Итак, остается еще три типа женщин, к которым правило «выхаживания» не применяется и которым вместо этого следует за нанесенный ущерб определенный выкуп – birach briathar, be foimrimme, confael conrechta. Интересно, что именно эти три термина упоминаются в трактате еще раз, ниже (§ 34), причем там о них говорится буквально следующее: «Вот три женщины из названных, которым полагается выкуп согласно их браку <…> И потому не следует брать их на выхаживание, что никто не может нести ответа за вину их храбрости» (ar cin a lete – может быть также переведено как «за преступление их наглости»). Что же это за женщины и в чем состоит их особая «отвага» (или наглость), которая толкает их на преступление? И, что для нас особенно интересно, как понимались эти загадочные термины поздним глоссатором?
Сочетание (ben) birach briatar, как кажется, не должно вызывать трудности для понимания. Оно означает буквально (женщина) «острых слов», и, видимо, под ним понималась крайне сварливая, грубая, скандальная женщина, чье пребывание в чужом доме было бы крайне тягостно для хозяев (вспомним, что речь к тому же идет о доме того, кто нанес ей травму). Однако глоссатору это простое объяснение не кажется достаточным, и он дважды (§ 32, § 34) дает к данному термину уточняющие комментарии: «то есть та, у кого есть свирепые (ранящие) слова» и «поэтесса» (! —.i. banfile). Таким образом, грубая, сварливая женщина постепенно осмысляется как носительница «магического слова» и приравнивается к поэтессе, способной особым образом оформленным словом принести вред.
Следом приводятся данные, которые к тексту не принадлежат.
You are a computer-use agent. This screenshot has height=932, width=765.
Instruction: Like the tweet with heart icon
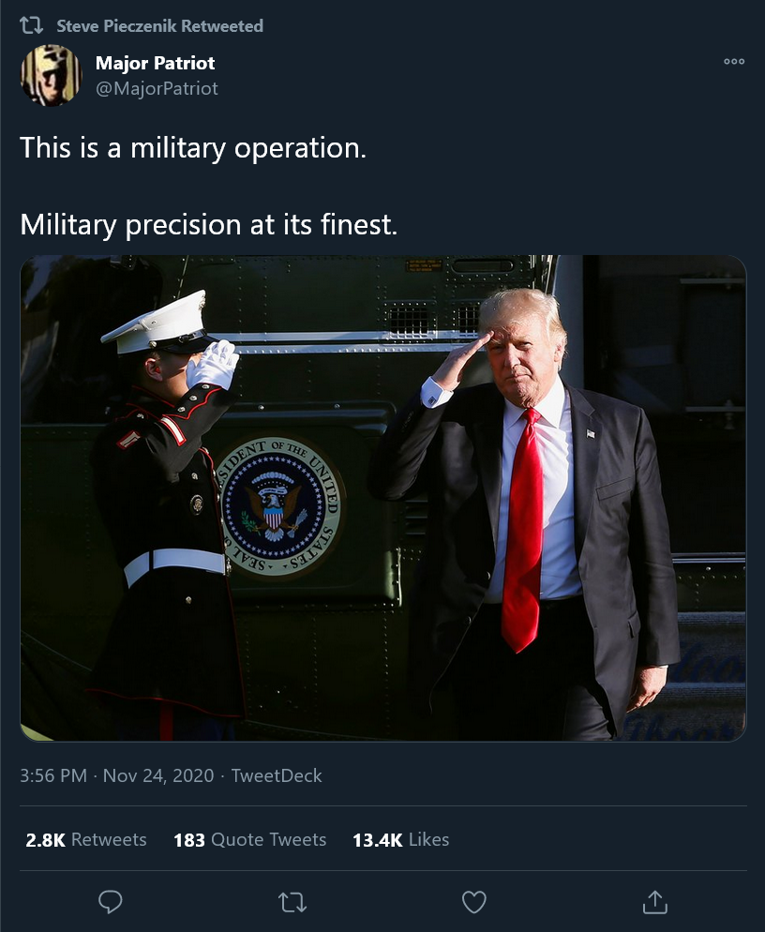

Еще более интересную реинтерпретацию в ходе глоссирования получил термин bé foimrimme, переведенный Д. Бинчи как vagrant woman ‘блуждающая женщина’. В примечании к этому месту он, однако, с некоторым недоумением пишет, что «термин foimrimm на самом деле в законах обычно обозначает незаконное присвоение чужой собственности или пользование ею без ведома владельца» [Binchy 1938, 64]. Но, таким образом, словосочетание в целом должно было бы обозначать женщину, падкую на чужое добро, которое она с легкостью может присвоить, находясь в доме. Однако глоссатор понимает это совершенно иначе, вынуждая Д. Бинчи следовать за ним. Тот факт, что ленированное f давало нулевой звук, был хорошо известен и понятен уже в древнеирландский период (ср. так назывемый punctus delens в самых ранних рукописях). В составе композита, если второй элемент начинался с f-, оно вообще исчезало, например – cúlinn ‘красавица’ из cúl finn ‘волосы светлые’. Однако понимание данного феномена давало возможность проводить в свою очередь особые псевдоэтимологизации и реконструкции, основанные на «достраивании» якобы утраченного, а на самом деле – неэтимологического f. Так, например, появилось слово fordnasc ‘кольцо, перстень’ из ord ‘большой палец руки’ и nacs ‘звено цепи, кольцо’ (отчасти под влиянием близкого по значению fainne ‘кольцо, украшение’). Аналогичным образом из fer i ‘человек тисса’, который появился из тиссовых зарослей, появился fer fi ‘человек яда’, поскольку музыка, которую он исполнял способна была сеять раздор.
Среднеирландским глоссаторам данный феномен также был знаком, и, более того, это давало им возможность «реконструировать» якобы исходную форму слова, удаляя f-, которое они могли счесть вторичным. Именно так и поступил глоссатор в нашем случае. Он отсек от слова foimrimme начальное fo-, получив при этом слово imrime, которое было им интерпретировано как генитив от слова imram ‘плавание, посещение находящегося за морем иного мира; блуждание’. Сочетание be n-imrama (u- основа, эклипсис вызван тем, что в древнеирландском bé было среднего рода, что среднеирландским глоссатором также было забыто) действительно также встречается в законах и глоссируется как meirdrech: «блуждающая женщина, то есть шлюха» [DIL–I, 167]. Однако в нашем случае глоссатор пошел по иному пути: «Эта женщина блуждает, – пишет он, – и ходит к сидам. По какой же причине не следует принимать ее? А вот по какой: они ее не дождутся и сами тогда придут искать ее в твоем доме, хоть никто их и не звал; потому лучше откупиться от нее выкупом». Так женщина, «нечистая на руку», в поздней интерпретации становится проводником между этим миром и миром сидов, опасной женщиной, о которой сказано, что она «призовет в дом демонов».